DIRECTOR, REGIONAL INSTITUTE OF PARA MEDICAL AND NURSING SCIENCE, AIZAWL, MIZORAM v. RUBY ZOHMINGLIANI
2018-06-07
NELSON SAILO, SONGKHUPCHUNG SERTO
body2018
DigiLaw.ai
JUDGMENT & ORDER : N. SAILO, J. 1. Heard Mr. B. Lalramenga, the learned counsel for the writ appellant as well as Mr. Lalremtluanga, the learned counsel for the respondent No. 1. 2. This writ appeal is directed against the Judgment and Order dated 10.04.2015 passed by the learned Single Judge in WP (C) No. 153/2014 (Smt. Ruby Zohmingliani & 2 Ors). 3. Brief facts of the case may be noticed at the outset. 4. The respondent No. 1 was appointed as a Demonstrator on contract basis vide Order dated 28.10.2002 for a period of 6 (six) months initially with a remuneration of Rs.6000/- per month. The appointment order was followed by signing of the Deed of Agreement between the respondent No. 1 and the writ appellant.
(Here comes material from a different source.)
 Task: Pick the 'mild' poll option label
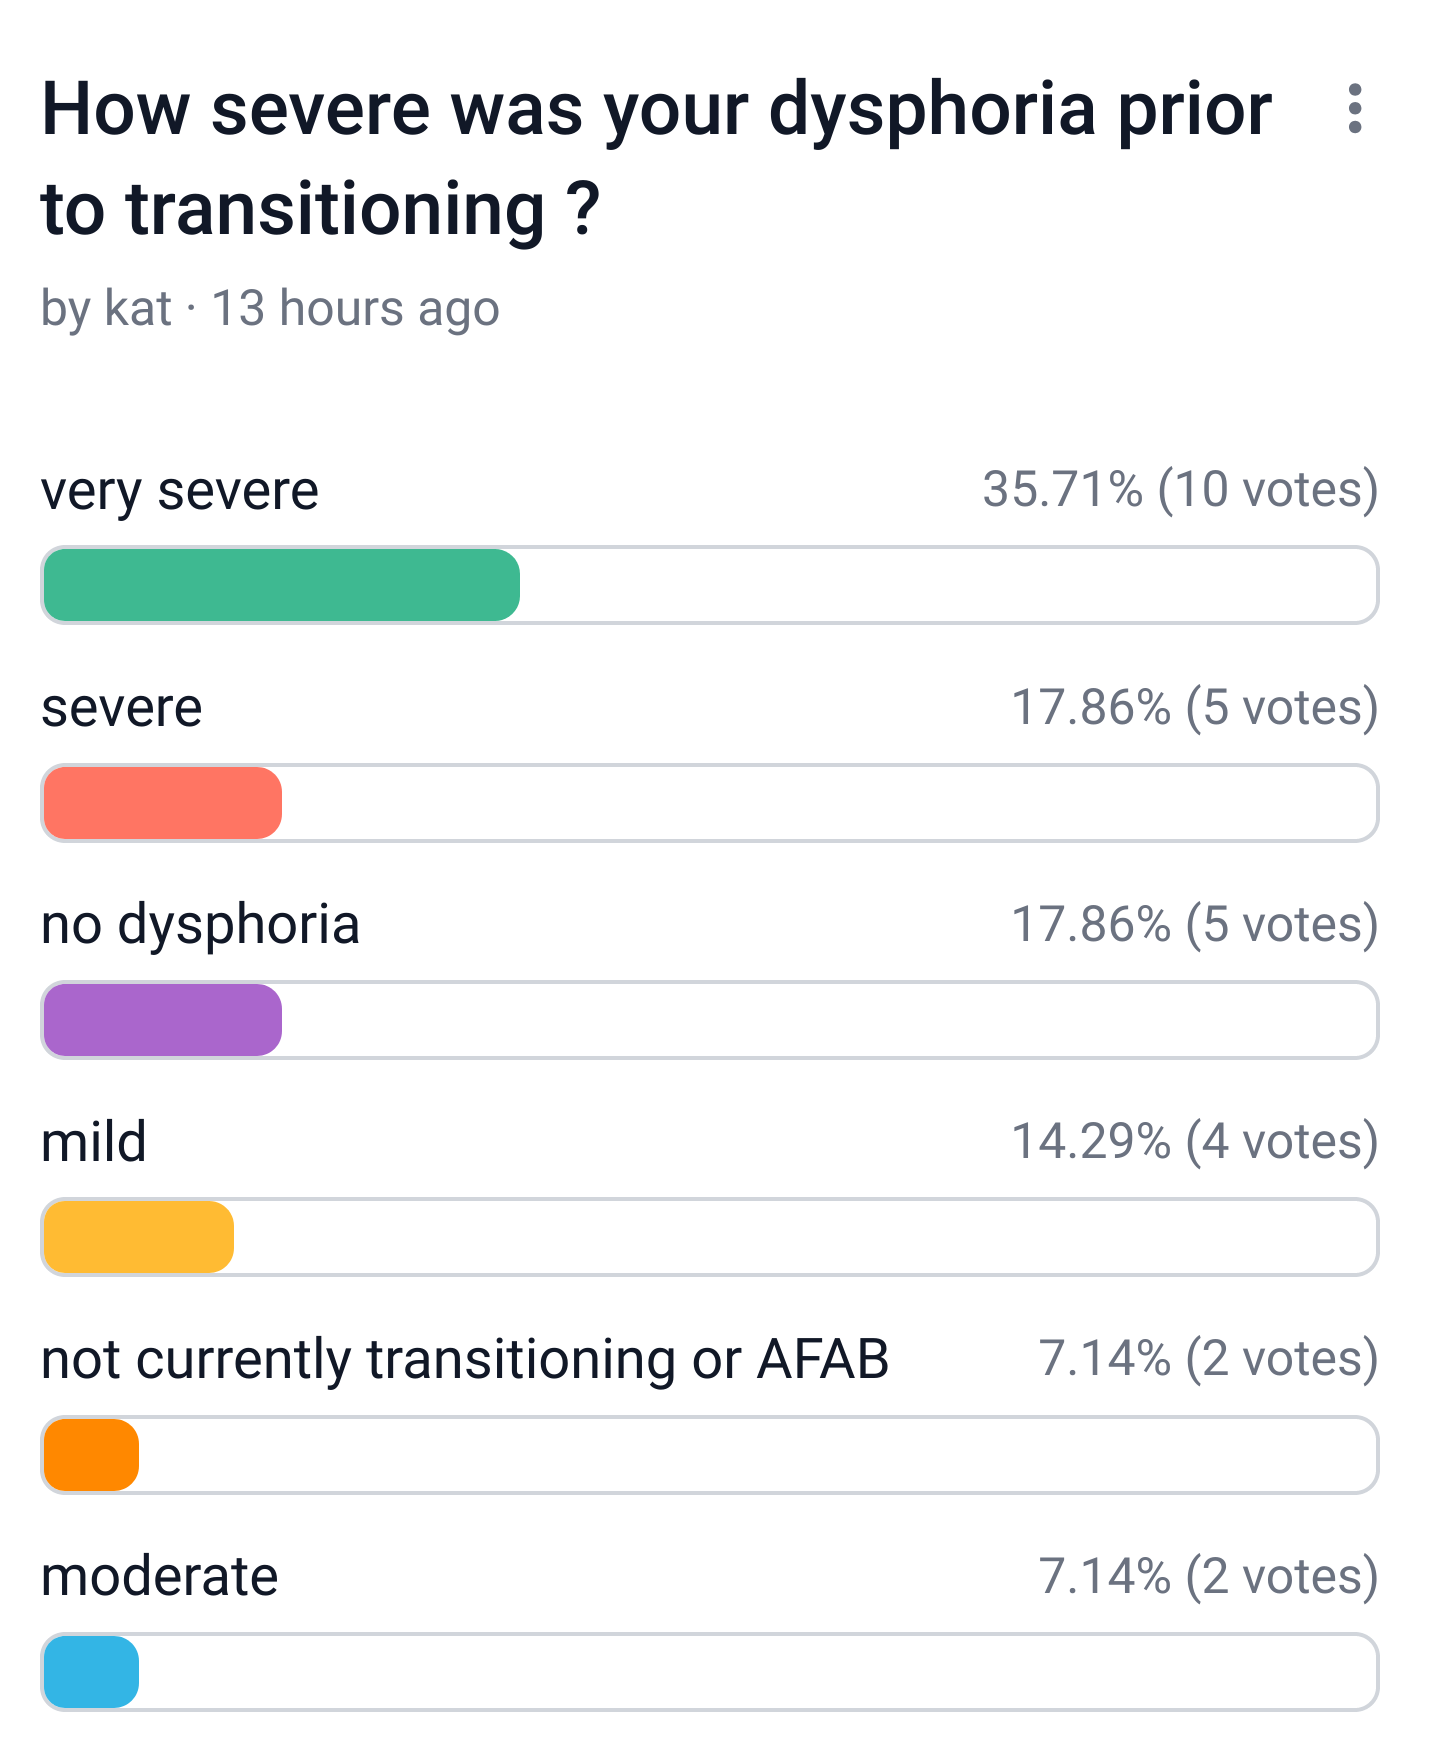[x=94, y=1141]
The writ appellant is the Director of Regional Institute of Para Medical & Nursing Sciences, Aizawl (RIPANS) . The respondent No. 1 and her four other colleagues on 28.02.2014 submitted a representation to the Joint Secretary, Ministry of Health & Family Welfare, Government of India through the Director of RIPANS praying for considering their regularization in service. The appellant thereafter vide communication dated 04.04.2014 sought for an explanation from the respondent No. 1 asking her to explain as to how an advance copy of the representation could have reached the Joint Secretary, Ministry of Health & Family Welfare, North East Region even before any comments were made by the Director of RIPANS. Therefore, the same was in clear violation of the CCS (Conduct) Rules, 1964 and she should submit her explanation on or before 11.04.2014. The respondent No. 1 on 10.04.2014 submitted her explanation to the appellant explaining that she had rendered more than 11 years of service under RIPANS on contract basis hoping to get regularized in service but as her regularization was not forth coming, she submitted the representation to the Joint Secretary, Ministry of Health & Family Welfare, Government of India through the Director of RIPANS. By doing so, she had not violated any provisions of CCS (Conduct) Rules and there was no bar in giving an advance copy to the officials concerned. However, not satisfied with the explanation, the appellant again called for an explanation vide communication dated 06.05.2014 by quoting paragraph No. 4 of the Office Memorandum dated 01.11.1999 issued by the Department of Personnel & Training, Government of India.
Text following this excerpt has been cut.